Erstmals wurden in Sachsen die Überreste einer vollständigen bronzezeitlichen Siedlung entdeckt - ausgerechnet auf einem Tagebau-Areal

  • Hendrik Lasch, Trebendorf
  • Lesedauer: 3 Min.

Es ist ein Fund, der Sachsens Archäologen jubeln lässt: Unweit der Ortschaft Trebendorf in der Lausitz haben sie die Überreste einer vollständigen Siedlung aus der Bronzezeit entdeckt. Sie war etwa in der Zeit zwischen 1400 und 1000 v. Chr. bewohnt. Ihre Relikte erlauben einen Einblick in das Alltags- und Wirtschaftsleben der Vorfahren. Im Boden fanden sich Grundrisse von sieben Häusern, darunter das mit 43 Metern Länge und sechs Metern Breite »größte bisher bekannte in Ostsachsen«, frohlockt Wolfgang Ender, Referatsleiter für Nordwestsachsen im Landesamt für Archäologie (LfA). Auf einer Fläche von zwei Hektar wurden auch Getreidespeicher und ein Gräberfeld gefunden. Die Forscher sprechen von einer »sensationellen Entdeckung«.

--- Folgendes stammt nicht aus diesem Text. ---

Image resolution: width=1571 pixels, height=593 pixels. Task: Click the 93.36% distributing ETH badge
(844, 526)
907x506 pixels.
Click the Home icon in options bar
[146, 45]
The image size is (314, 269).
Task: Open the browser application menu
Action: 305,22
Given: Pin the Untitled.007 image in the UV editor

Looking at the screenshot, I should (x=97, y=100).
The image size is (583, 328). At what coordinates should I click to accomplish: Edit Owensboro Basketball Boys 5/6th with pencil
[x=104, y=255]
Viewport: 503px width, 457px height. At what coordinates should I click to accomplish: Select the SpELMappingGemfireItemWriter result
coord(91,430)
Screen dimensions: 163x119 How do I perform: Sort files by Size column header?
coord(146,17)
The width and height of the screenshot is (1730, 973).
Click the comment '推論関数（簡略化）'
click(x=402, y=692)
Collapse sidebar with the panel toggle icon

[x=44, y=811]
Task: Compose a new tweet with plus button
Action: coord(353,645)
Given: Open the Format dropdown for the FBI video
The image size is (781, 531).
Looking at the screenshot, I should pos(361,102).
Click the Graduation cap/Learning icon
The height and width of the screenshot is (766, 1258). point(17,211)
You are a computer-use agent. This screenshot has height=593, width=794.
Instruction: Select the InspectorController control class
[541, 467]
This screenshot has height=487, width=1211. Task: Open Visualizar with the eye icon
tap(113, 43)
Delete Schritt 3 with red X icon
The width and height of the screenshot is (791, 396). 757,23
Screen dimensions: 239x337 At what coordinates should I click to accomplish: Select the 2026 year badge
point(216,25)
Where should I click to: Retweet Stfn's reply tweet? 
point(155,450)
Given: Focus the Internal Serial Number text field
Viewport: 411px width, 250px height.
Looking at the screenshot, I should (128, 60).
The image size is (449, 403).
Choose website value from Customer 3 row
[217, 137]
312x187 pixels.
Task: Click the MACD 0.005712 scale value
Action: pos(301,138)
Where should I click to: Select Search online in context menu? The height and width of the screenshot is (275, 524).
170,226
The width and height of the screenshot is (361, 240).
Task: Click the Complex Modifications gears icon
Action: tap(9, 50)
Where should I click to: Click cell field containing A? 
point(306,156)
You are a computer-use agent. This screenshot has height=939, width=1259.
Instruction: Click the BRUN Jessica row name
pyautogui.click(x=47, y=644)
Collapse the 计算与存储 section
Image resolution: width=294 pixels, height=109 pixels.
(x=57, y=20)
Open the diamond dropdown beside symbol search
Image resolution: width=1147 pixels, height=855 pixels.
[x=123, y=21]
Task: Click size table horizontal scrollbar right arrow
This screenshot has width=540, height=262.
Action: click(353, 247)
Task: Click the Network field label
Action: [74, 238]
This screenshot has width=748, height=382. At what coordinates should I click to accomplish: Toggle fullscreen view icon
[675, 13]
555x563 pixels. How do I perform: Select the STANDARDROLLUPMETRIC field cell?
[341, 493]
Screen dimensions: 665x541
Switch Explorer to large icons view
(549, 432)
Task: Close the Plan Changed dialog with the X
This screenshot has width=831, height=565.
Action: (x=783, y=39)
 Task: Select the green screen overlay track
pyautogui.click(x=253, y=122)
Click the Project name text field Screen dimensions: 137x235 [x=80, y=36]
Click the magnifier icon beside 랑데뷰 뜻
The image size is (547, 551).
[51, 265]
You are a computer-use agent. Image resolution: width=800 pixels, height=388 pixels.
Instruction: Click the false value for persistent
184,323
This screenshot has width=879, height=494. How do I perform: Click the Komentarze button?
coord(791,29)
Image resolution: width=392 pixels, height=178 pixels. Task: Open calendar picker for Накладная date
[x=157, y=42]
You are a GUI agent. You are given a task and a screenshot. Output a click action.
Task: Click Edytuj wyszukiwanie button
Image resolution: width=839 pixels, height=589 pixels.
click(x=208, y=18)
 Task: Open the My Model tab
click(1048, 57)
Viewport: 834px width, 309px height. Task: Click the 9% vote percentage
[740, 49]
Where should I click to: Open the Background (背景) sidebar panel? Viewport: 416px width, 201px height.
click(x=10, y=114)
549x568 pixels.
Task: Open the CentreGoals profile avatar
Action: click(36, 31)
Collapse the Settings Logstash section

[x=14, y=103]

In das Entzücken mischen sich freilich auch zwiespältige Gefühle. Schließlich wurde die Siedlung nur entdeckt, um demnächst endgültig zu verschwinden. Das Areal wird bald vom Tagebau Nochten in Anspruch genommen. Dort wird Braunkohle gefördert, die zur Erzeugung von Strom verfeuert wird. Den Archäologen wird lediglich Zeit eingeräumt, um ihre Funde zu dokumentieren und einzelne Objekte zu entnehmen; in den Gräbern beispielsweise fanden sich Gefäße aus Keramik, Schmuck und Teile der persönlichen Ausrüstung der Verstorbenen, die Rückschlüsse auf das soziale Leben in der Siedlung zulassen.

Der Tagebaubetreiber betont, man stimme sich mit den Archäologen gut ab, um sich nicht gegenseitig zu behindern. Die Untersuchungen könnten »rechtzeitig vor Anrücken der Vorschnittbagger abgeschlossen« werden, sagt Thomas Penk, der bei der Lausitzer Energie Bergbau AG (Leag) für Rekultivierung und Umsiedlung zuständig ist.

Die Devise »Wie gefunden, so verschwunden« könnten Sachsens Archäologen freilich nicht nur im Fall der mehr als 3000 Jahre alten Siedlung bei Trebendorf zum Motto ihrer Arbeit erheben. Für sie ist der Bergbau Segen und Fluch zugleich. Viele interessante Entdeckungen der letzten Jahre hätten sie nicht gemacht, wenn sie nicht vor dem Anrücken der Kohlebagger ihre Spaten und Pinsel auspacken dürften. Anlässlich einer Ausstellung in Borna, die Funde auf dem Gebiet des Tagebaus Schleenhain zeigte, sprach ein LfA-Mitarbeiter vor zwei Jahren von einer »beispiellosen Chance«. Während die Forscher sonst oft nur punktuell an einer einzelnen Kirche oder Schlössern arbeiten könnten, erlaubt es ihnen der Bergbau, ländliche Geschichte in großer Breite zu untersuchen und auch ganze Dörfer unter die Lupe zu nehmen. Ein Gutteil der dafür notwendigen Finanzen kommt zudem von den Bergbauunternehmen. In der Lausitz hat die Leag dazu 2017 mit dem LfA einen Dreijahresvertrag abgeschlossen. Im Revier bei Leipzig handhabt das der dortige Kohleförderer Mibrag ähnlich.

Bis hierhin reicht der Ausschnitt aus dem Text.